## Activity
Your task is to restate every entry below word for word and omit the images.

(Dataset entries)
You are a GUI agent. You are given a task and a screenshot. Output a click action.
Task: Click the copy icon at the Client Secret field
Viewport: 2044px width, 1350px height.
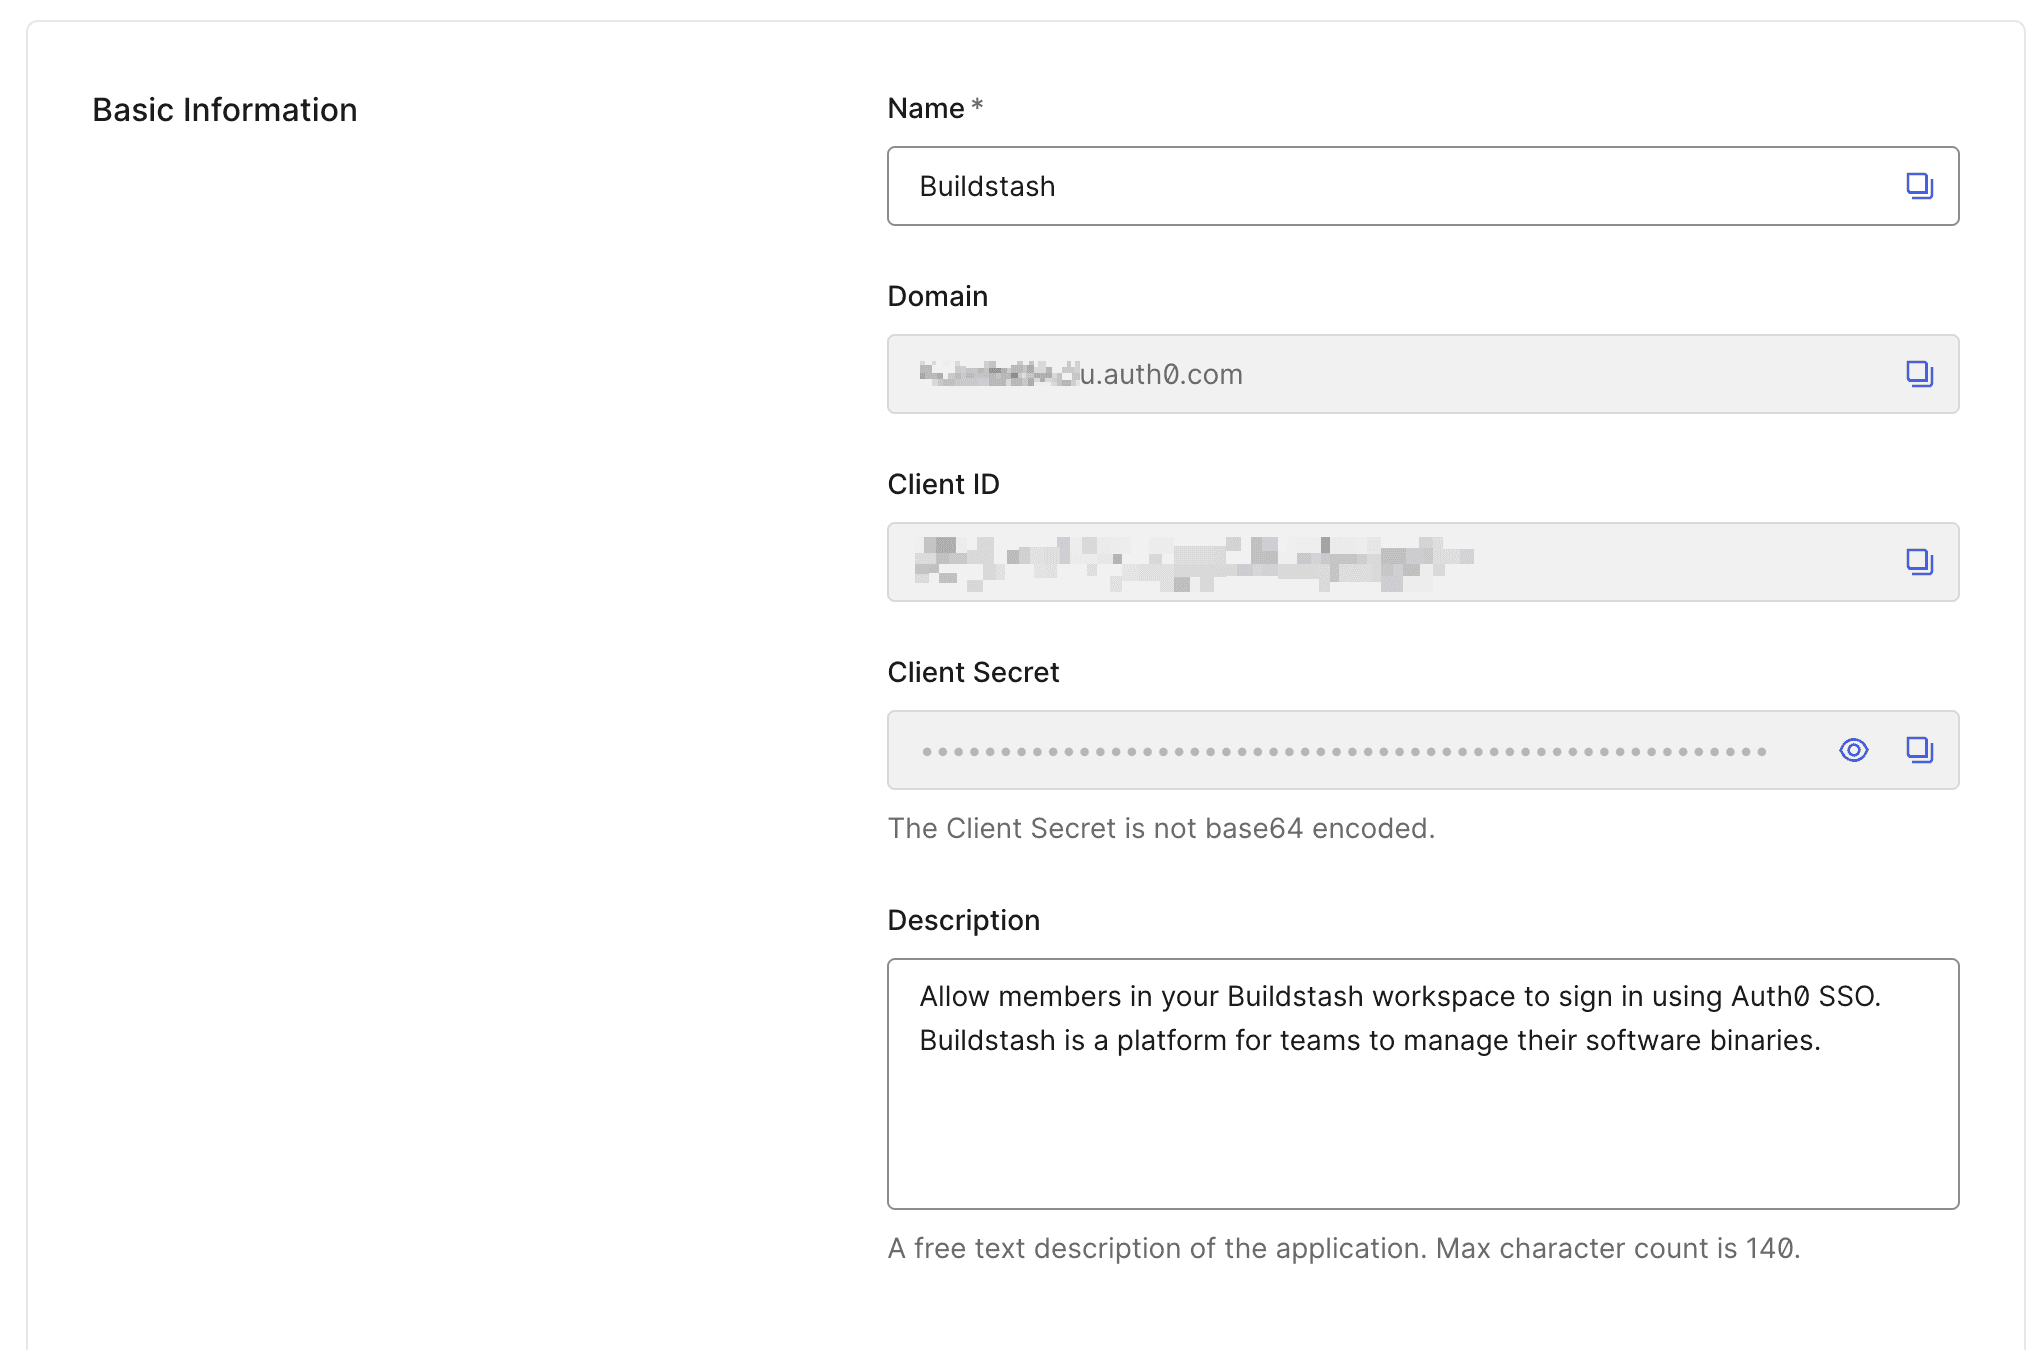(1921, 749)
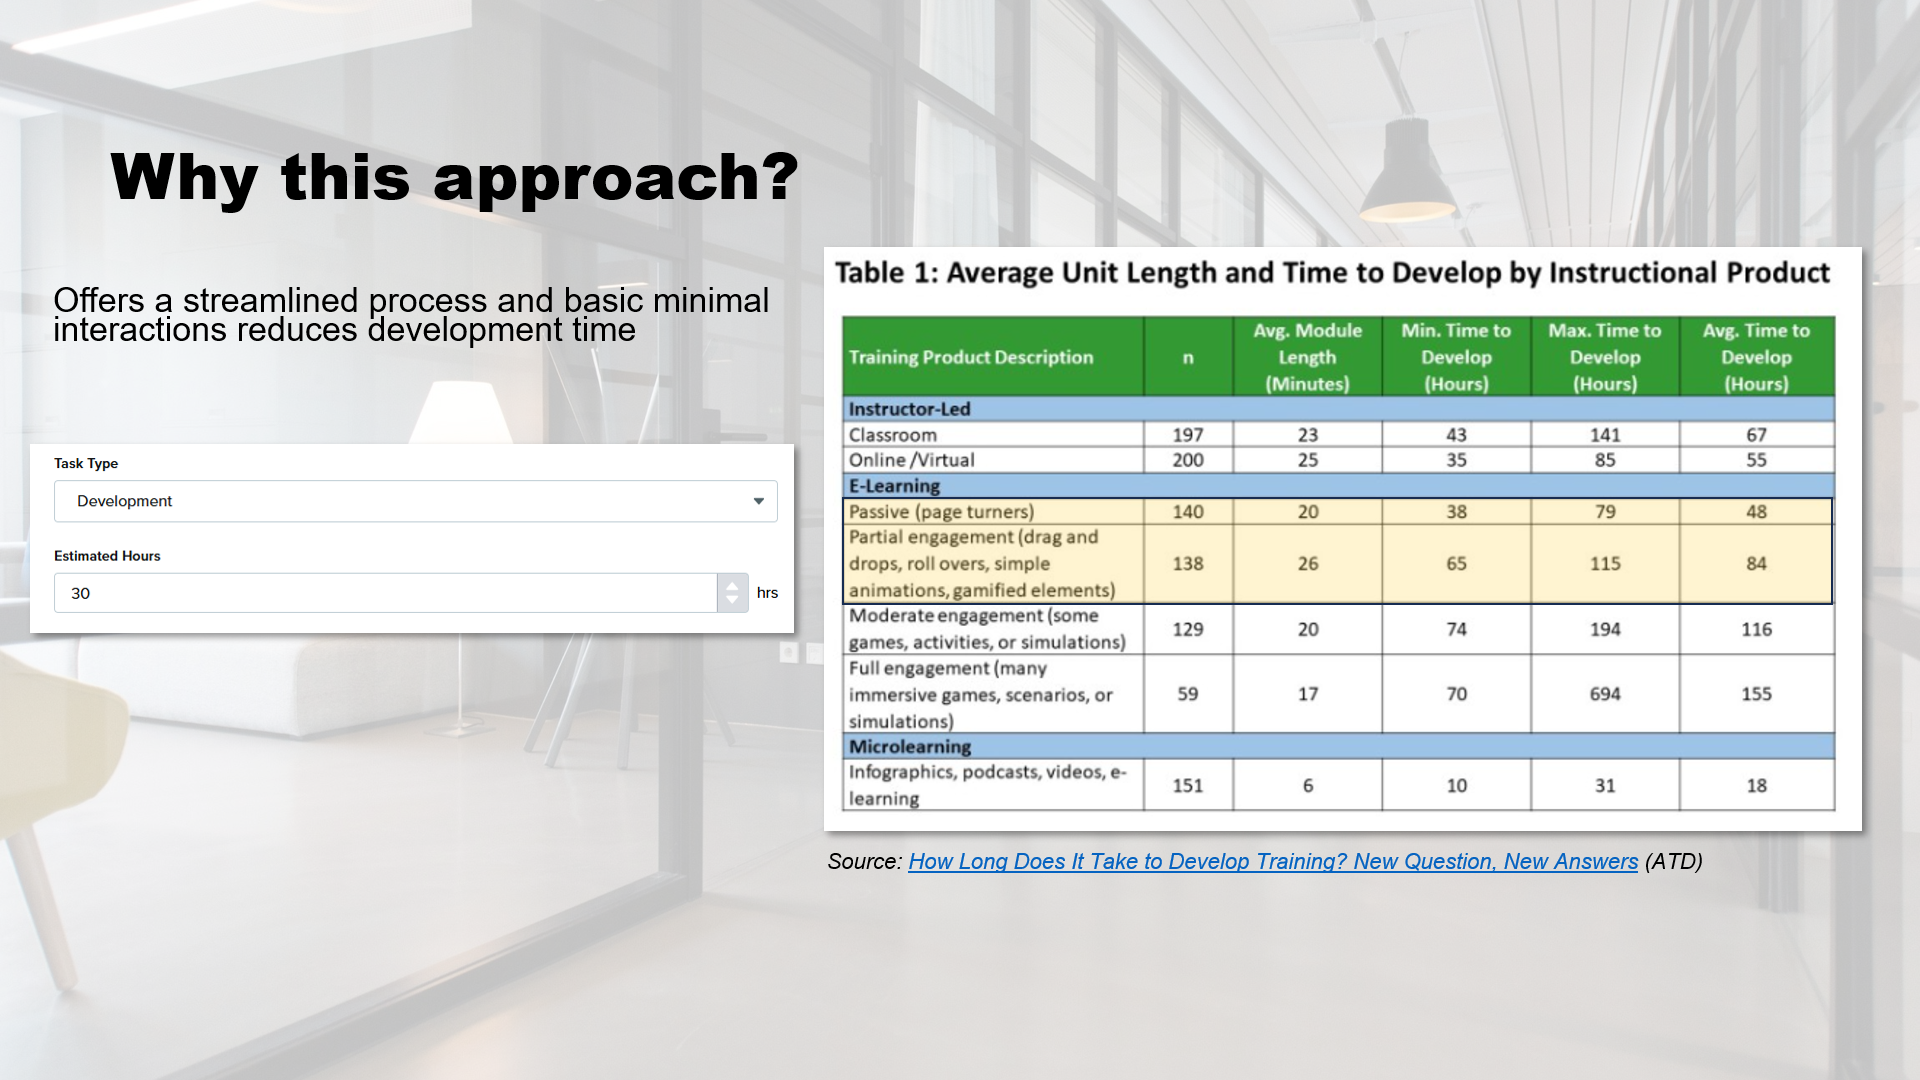Click the Estimated Hours input field
Image resolution: width=1920 pixels, height=1080 pixels.
[385, 593]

## Response
You are a GUI agent. You are given a task and a screenshot. Output a click action.
Task: Click the copy icon at the Client Secret field
Viewport: 2044px width, 1350px height.
(1921, 749)
Click the Estimated Hours input field
Image resolution: width=1920 pixels, height=1080 pixels.
[385, 593]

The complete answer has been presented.